◆ WHAT YOU HAVE TO DO: Arrange the lines as a Markdown table with the columns No. and Line, one numbered entry per line, from the line containing "You are a GUI" through the last of the rows, both ends included. Omit blank lines and leave the pictures out.

◆ RECORD EXCERPTS:
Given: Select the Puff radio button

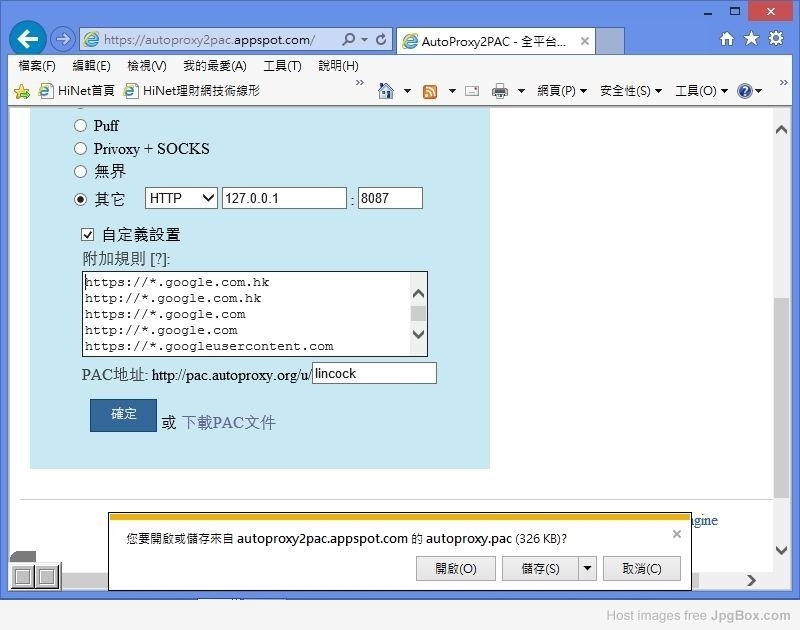Looking at the screenshot, I should (81, 126).
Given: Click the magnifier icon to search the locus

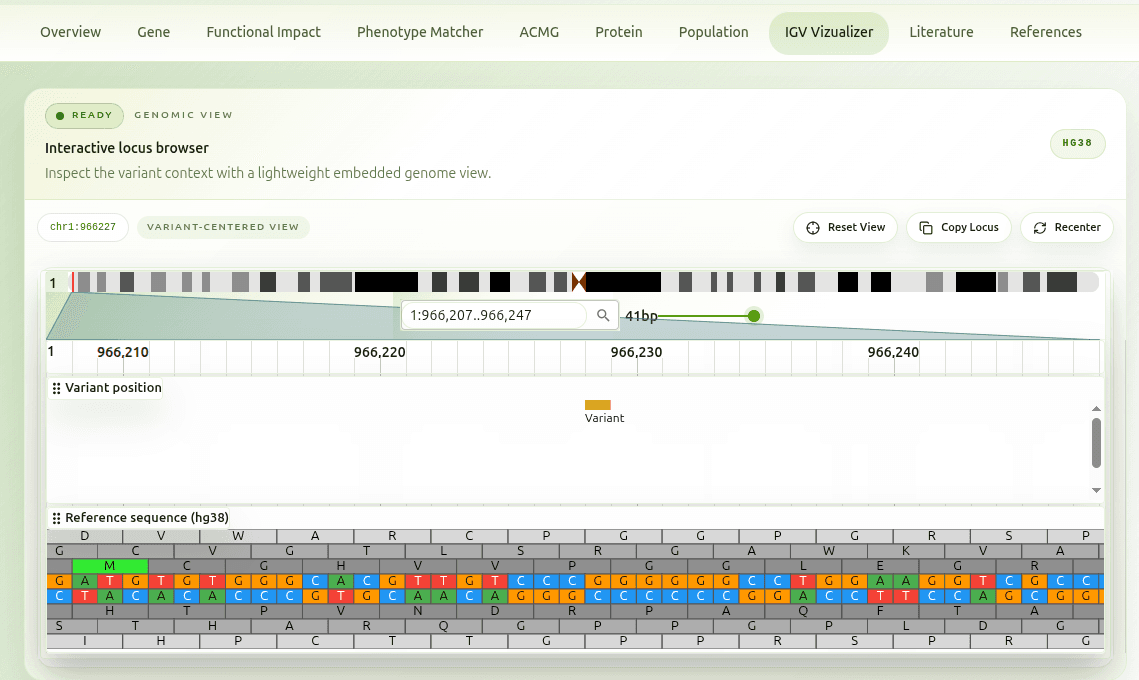Looking at the screenshot, I should click(x=603, y=315).
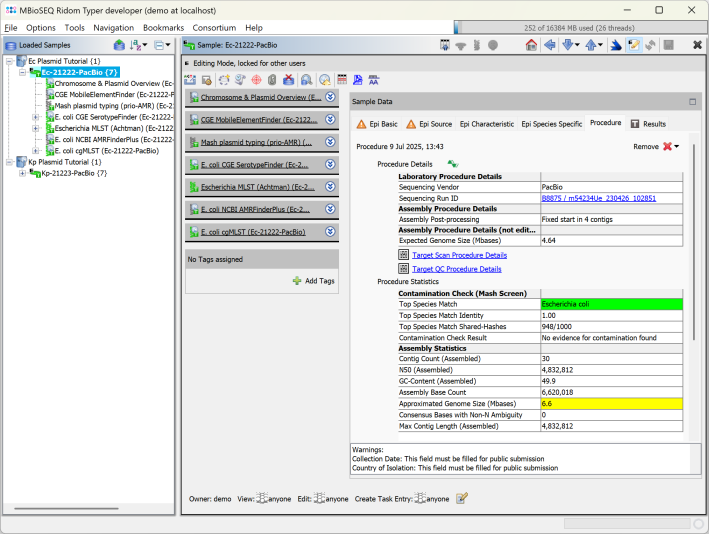Switch to the Epi Characteristic tab
Screen dimensions: 709x534
(x=486, y=123)
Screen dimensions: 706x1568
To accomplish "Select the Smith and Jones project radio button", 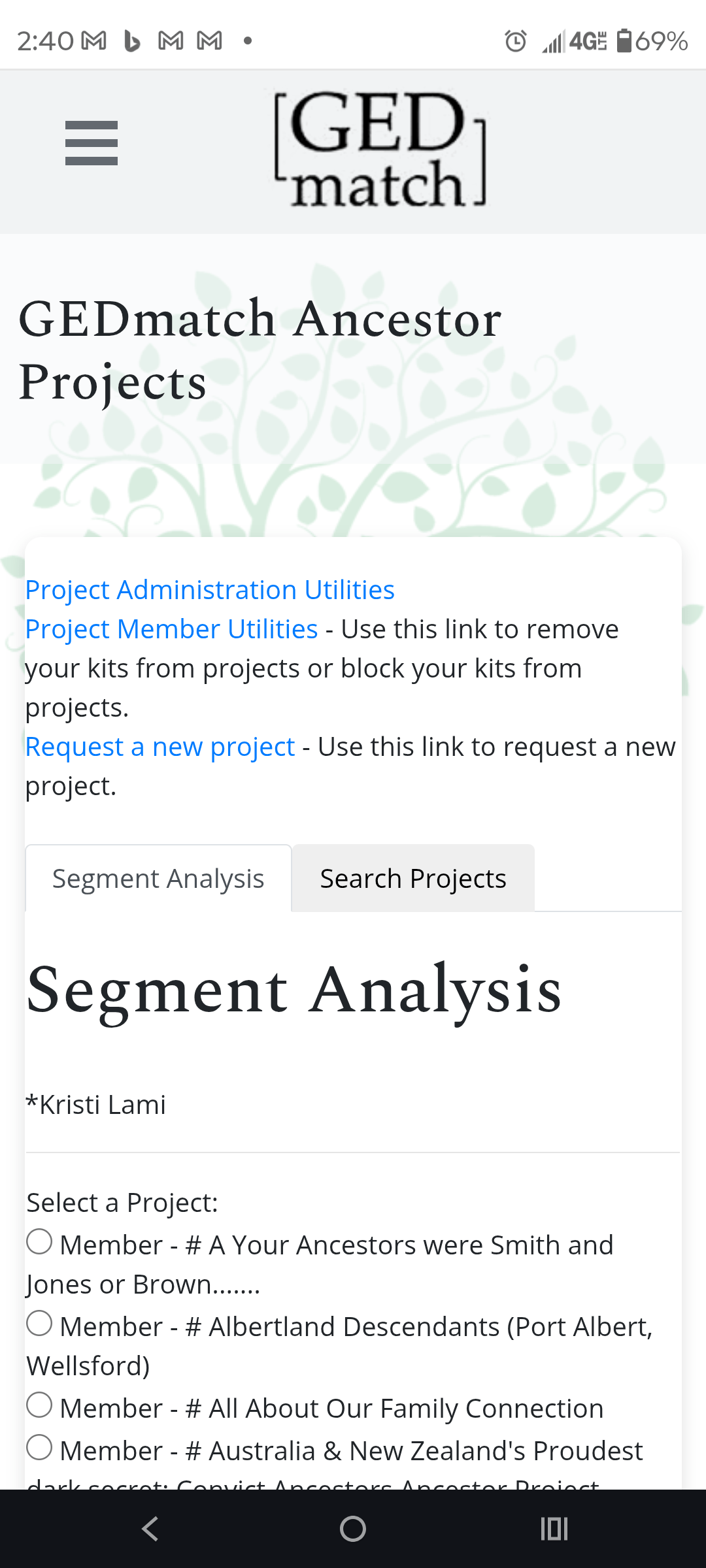I will (x=39, y=1242).
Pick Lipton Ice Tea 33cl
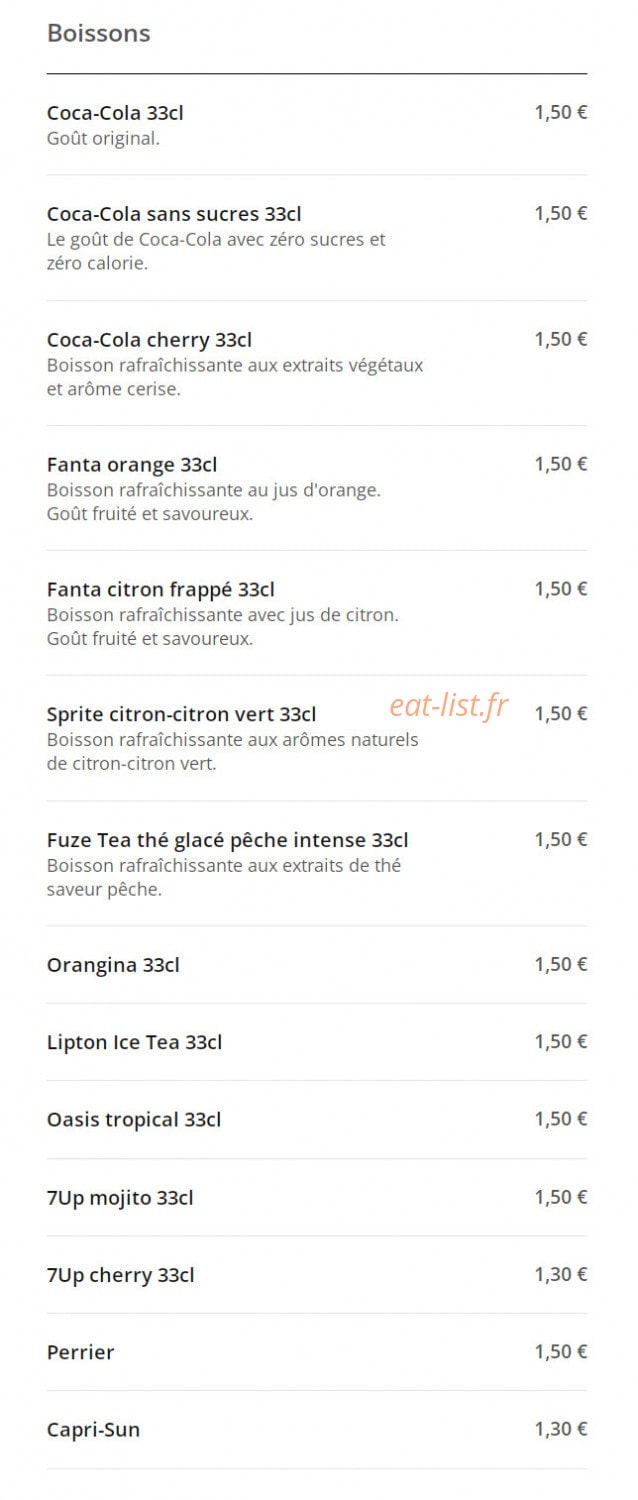The image size is (638, 1500). (316, 1042)
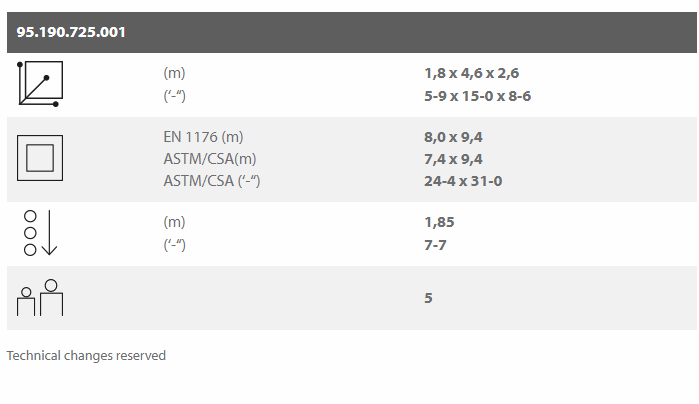
Task: Click the (m) label in dimensions row
Action: [174, 73]
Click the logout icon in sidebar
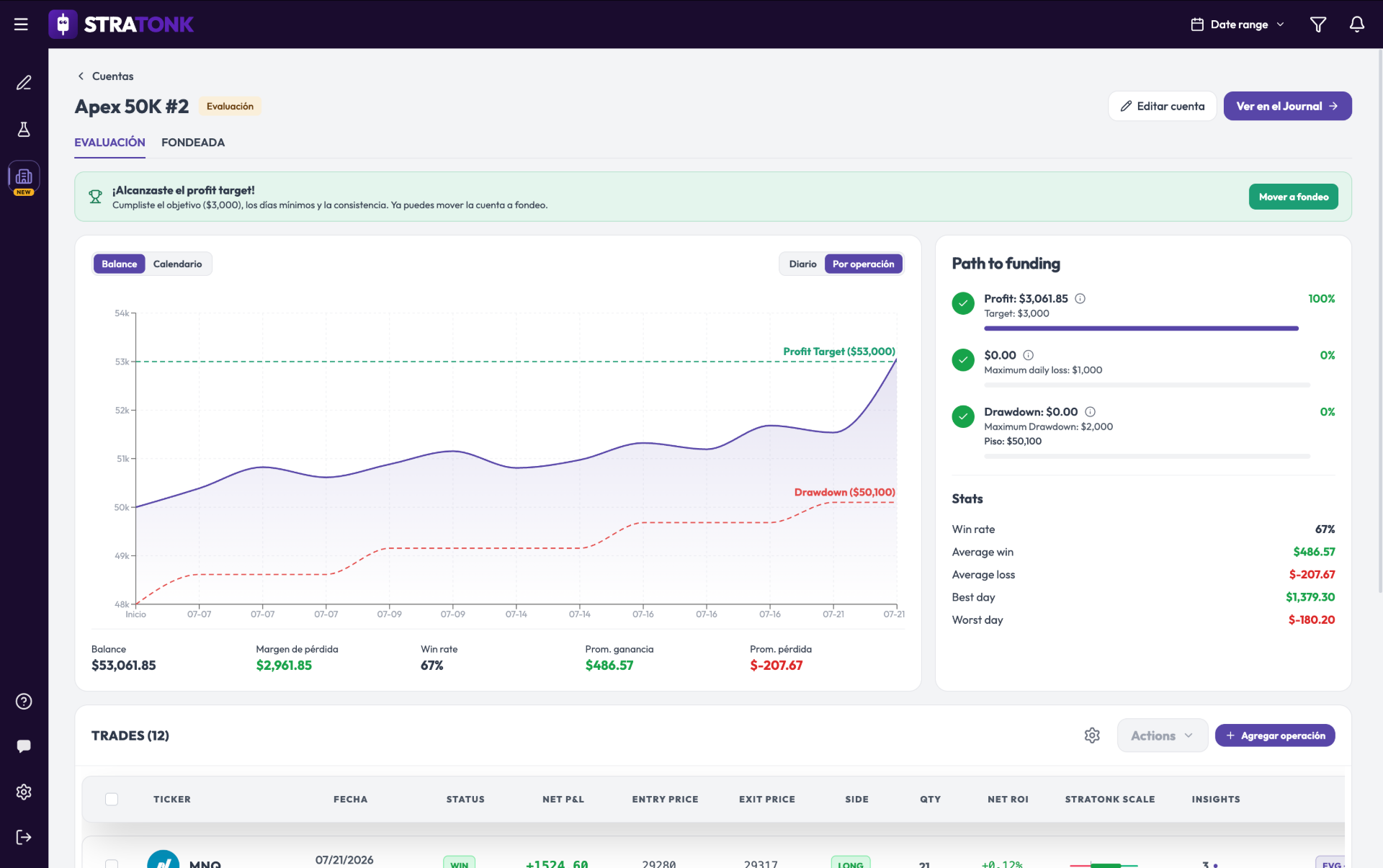The width and height of the screenshot is (1383, 868). [x=24, y=837]
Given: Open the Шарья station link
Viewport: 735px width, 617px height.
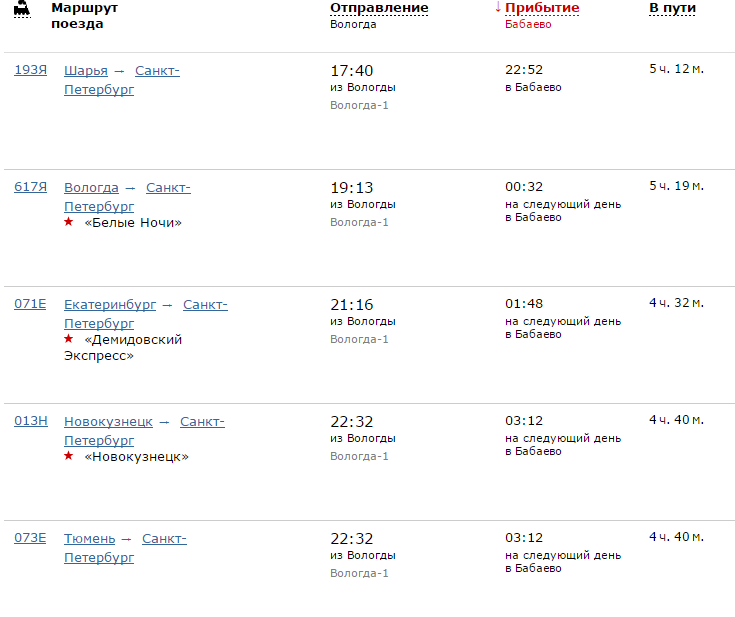Looking at the screenshot, I should [86, 71].
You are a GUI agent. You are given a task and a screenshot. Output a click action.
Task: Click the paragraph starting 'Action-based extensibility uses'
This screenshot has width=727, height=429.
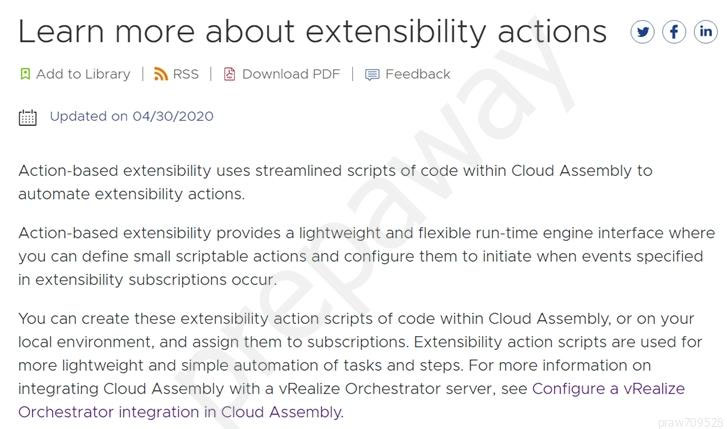tap(335, 182)
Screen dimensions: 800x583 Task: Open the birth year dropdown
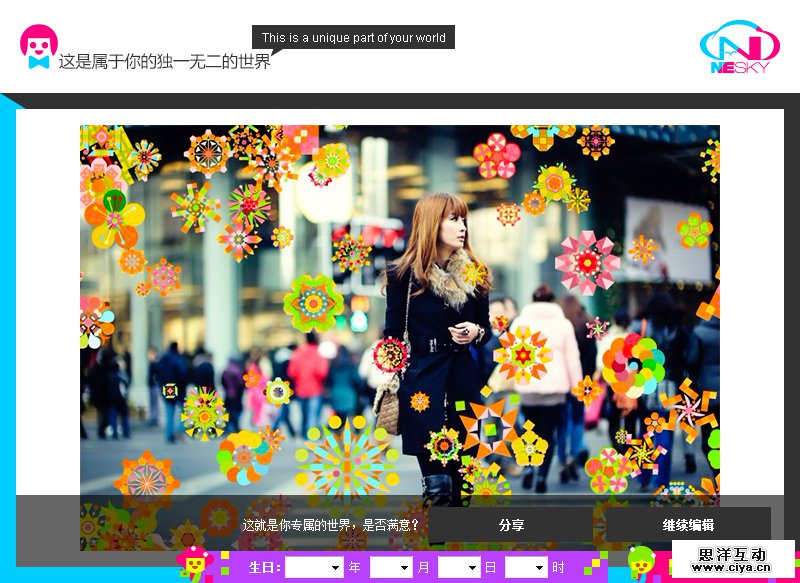(314, 567)
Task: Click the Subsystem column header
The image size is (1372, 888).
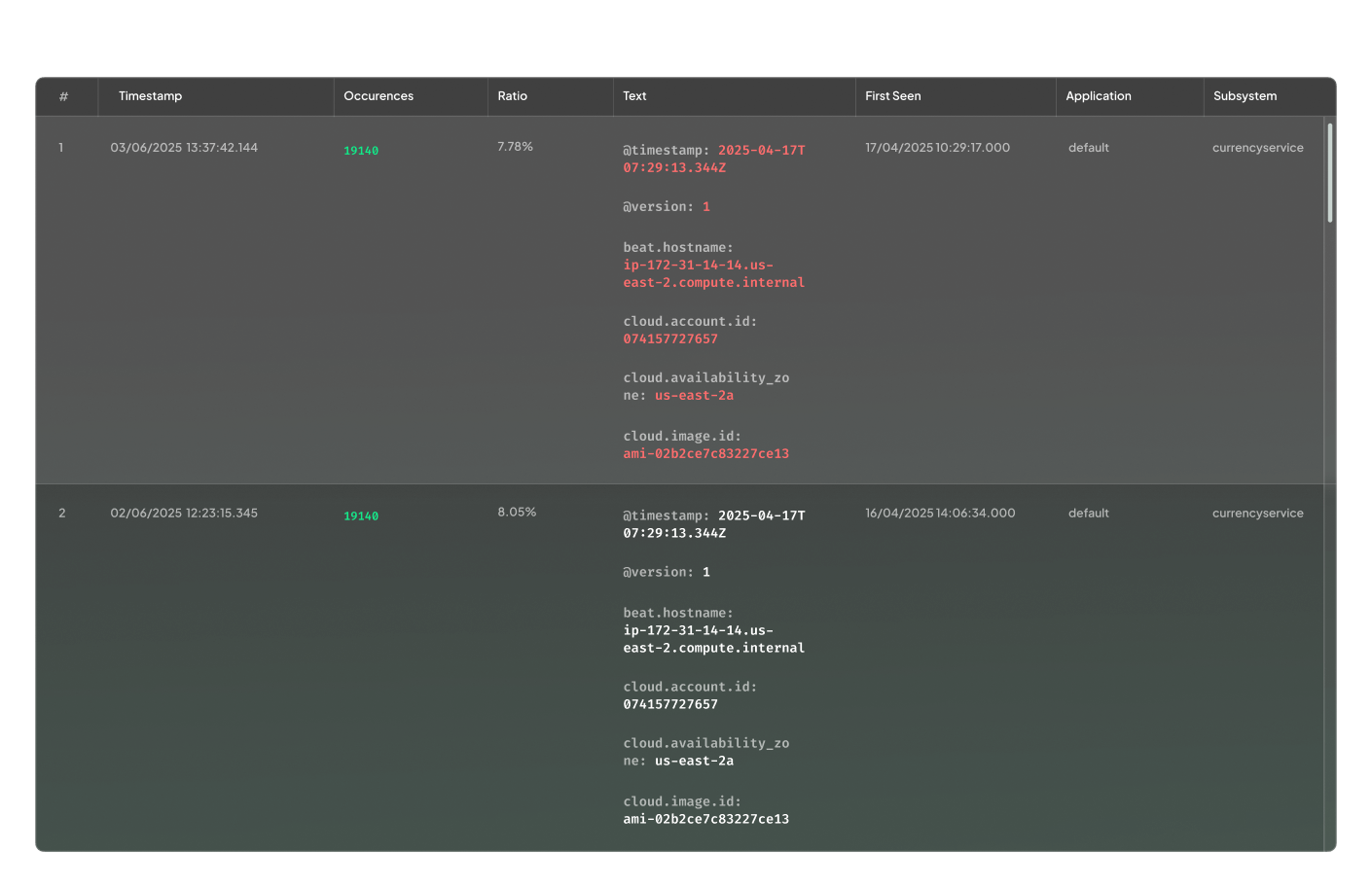Action: 1245,96
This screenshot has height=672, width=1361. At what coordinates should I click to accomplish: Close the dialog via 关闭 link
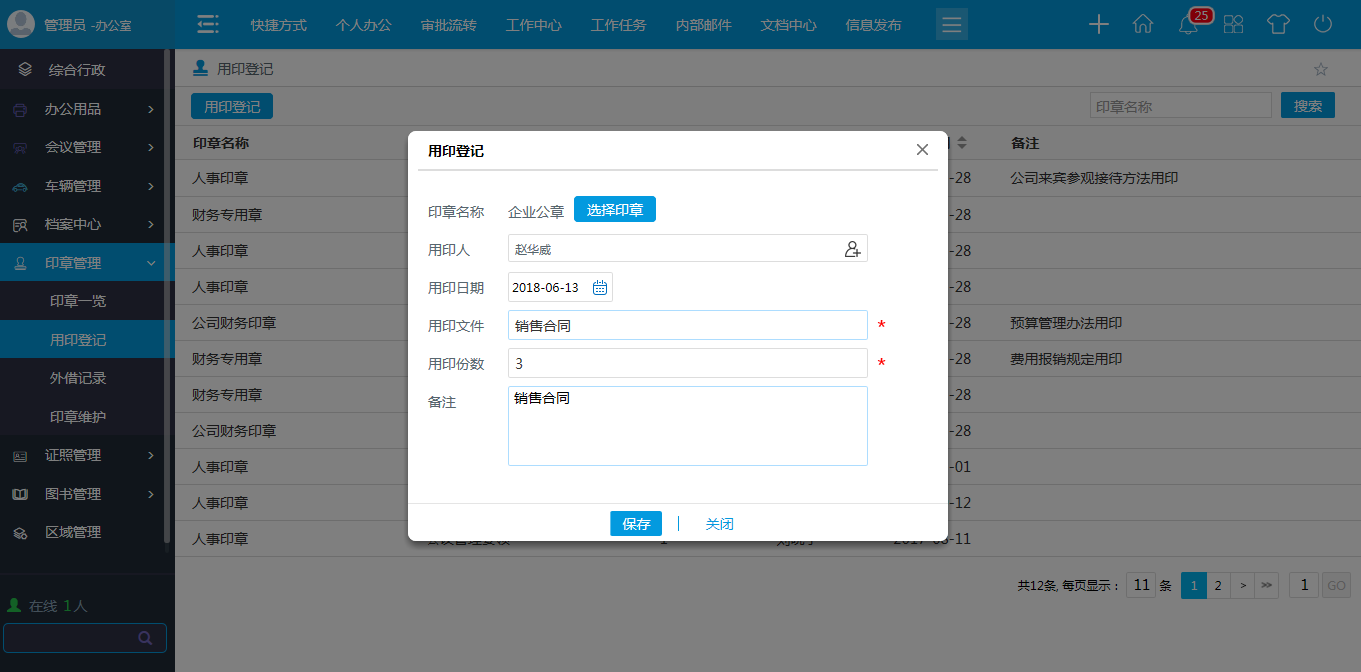tap(719, 523)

◆ PROBLEM SOLUTION:
| No. | Line |
|---|---|
| 1 | You are a GUI agent. You are given a task and a screenshot. Output a click action. |
| 2 | Task: Click the paragraph starting 'Action-based extensibility uses' |
| 3 | This screenshot has width=727, height=429. |
| 4 | tap(335, 182) |
| 5 | Screen dimensions: 800x583 Task: Open the birth year dropdown |
| 6 | (314, 567) |
| 7 | Task: Click the Subsystem column header |
| 8 | The image size is (1372, 888). |
| 9 | Action: 1245,96 |
| 10 | This screenshot has height=672, width=1361. At what coordinates should I click to accomplish: Close the dialog via 关闭 link |
| 11 | tap(719, 523) |